You've been a naughty naughty naughty naughty naughty naughty naughty
Little girl
In this dirty dirty dirty dirty dirty dirty dirty
Little world

Analysis:
The chorus was very annoying the first time and can only become moreso.

Everybody leaves here looking so confused
You're emotionally deluded
And your pride's been bruised
Your boyfriend, brother, Mum and Dad
Applaud you from the stage
They'll never know you went through it all just to graduate

Analysis:
OH MY GOD, THEY WENT TO UNIVERSITY TO GET A DEGREE AND LEAVE IN A STATE OF MILD EMOTIONAL CONFUSION CAUSED BY SUDDEN REDUNDANCY. WHAT CONFUSED CHILDREN THESE GIRLS ARE.

You've been a naughty naughty naughty naughty naughty naughty naughty
Little girl
In this dirty dirty dirty dirty dirty dirty dirty
Little world

Analysis
Yep, still annoying.

Hey little sweetie, don't you know it's a fact
(you've been a naughty naughty naughty little girl)
Poor little sweetie, did you dabble with drugs?
(in this dirty dirty dirty little world)

Analysis:
Complex lyrical composure was so draining they had to simply ...reinforce their message with some repetition here. Just to, you know, flag up the really obnoxious bits again and again. And again. Until everyone screams.

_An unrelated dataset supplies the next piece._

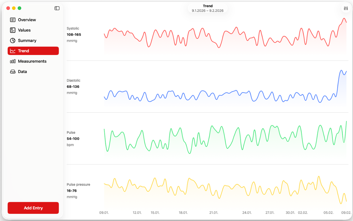
Task: Open the Summary pie-chart icon
Action: (x=12, y=40)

So, just to summarise, overall Little Man Tate have managed to create a song which implies all female students (and I don't care if they wrote this about a specific girl, it's obnoxiously patronising in its direct tone and definitely sounds as though it's speaking to the listener, presumably mistaken about the fact that a lot of LMT albums and singles and probably bought by female students) are naive, sheltered slags. Well done, there, indie boys, that is absolutely amazing social commentary.

Two stars CD Released: September 8th

(Hazel Robinson)

Comments

  • Comment number 1.

    This comment was removed because the moderators found it broke the house rules. Explain.

  • Comment number 2.

    sorry.

  • Comment number 3.

    I have to agree about this song...I like the music, but the lyrics are...insulting. I went to university and got my degree, but I didn't do any of those things they think I did. And how many naughties do you need to make sure someone knows they're naughty? Seems like a bit of overkill to me.

  • Comment number 4.

    It's a done-a-thousand-times-before tale of the fabled university lifestyle, that exists only in sitcoms and pop songs.

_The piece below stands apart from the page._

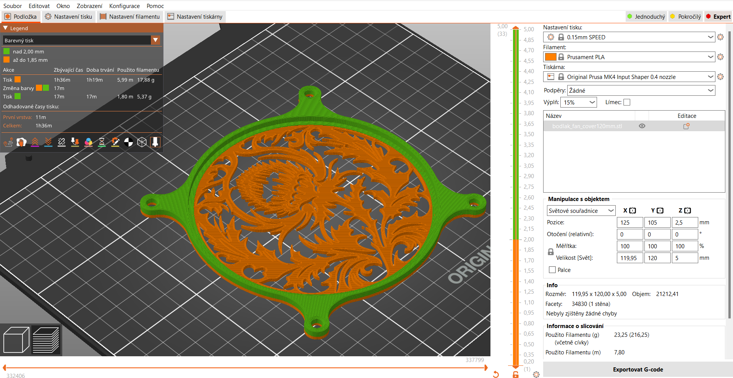Click the orange Prusament PLA color swatch
This screenshot has width=733, height=378.
[x=550, y=57]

    Which is a shame becaue I like the melody, it's catchy and bouncy in a kind of franz ferdinand come kaiser chiefs kind of way. The vocals are not the best but they suit the melody and as long as he doesnt try to do anything fancy then they are inoffensive enough.

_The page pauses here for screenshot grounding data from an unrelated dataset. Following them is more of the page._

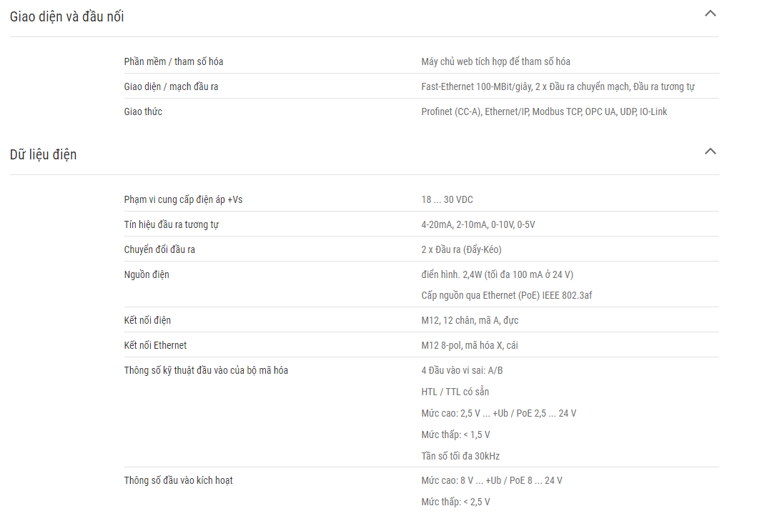
Task: Click the Nguồn điện row label
Action: tap(147, 275)
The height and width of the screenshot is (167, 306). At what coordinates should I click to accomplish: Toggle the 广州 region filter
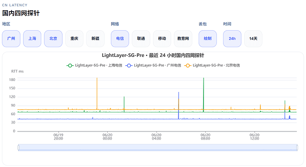(11, 39)
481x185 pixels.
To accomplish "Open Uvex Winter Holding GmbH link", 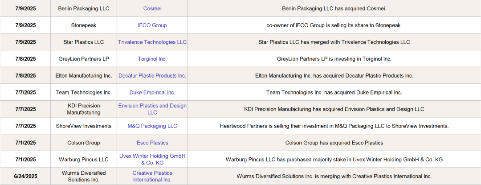I will click(x=152, y=160).
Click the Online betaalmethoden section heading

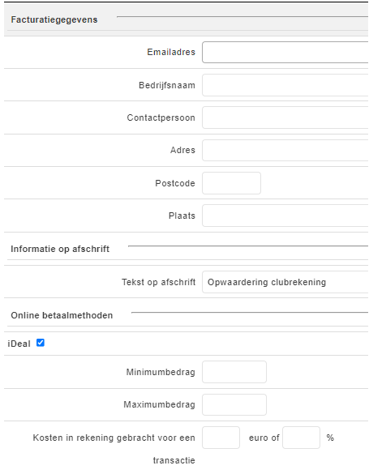[x=62, y=316]
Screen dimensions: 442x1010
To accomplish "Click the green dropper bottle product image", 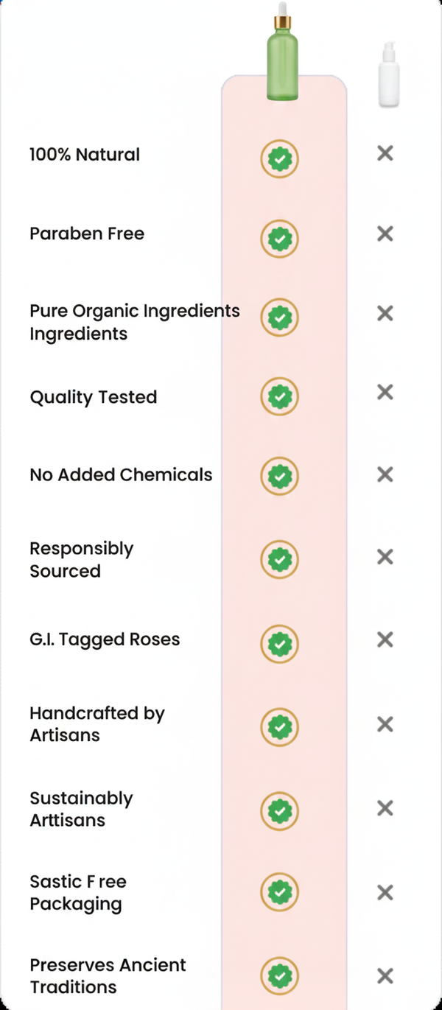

    But come on, the story is just boring. As a band you an do two things with lyrics, either tell a story or write a poem. Poems often come in the form of "i love you", "you dumped me" or "my lyrics are wierd becaue i'm cool" flavours if your wondering. if you are going to tell a story then you need to make sure its a bloody good one and this isnt.

  • Comment number 5.

    WELL I LIKE IT! :D
    I don't have to justify it either, its ace, lovin the tate! ahhhh so what, it aint going to be remebered as the best song in the world, but im ok with that, i shall cope with the fact that some people don't like it, it wouldnt do if we all had the same taste would it. its fun, and witty, and probably awesome live, as per usual with LMT. you're reading a comment from a guy who caught Jon Windle when he stagedived in blackpool after Down On Marie, mental and messy that night, without a doubt the best gig ive ever been to!!

  • Comment number 6.

    This is officially the best comment we have had on ChartBlog for AGES.

    Reviews are just a statement of opinion, after all!

  • Comment number 7.

    haha woop!
    cheers FraserMcA i feel honoured to officially have made "the best comment on the ChartBlog in AGES"!!!
    is it sad that its made my day?!?!? naaaaaah!!
    :D

  • Comment number 8.

    It's not sad at all. You deserve it!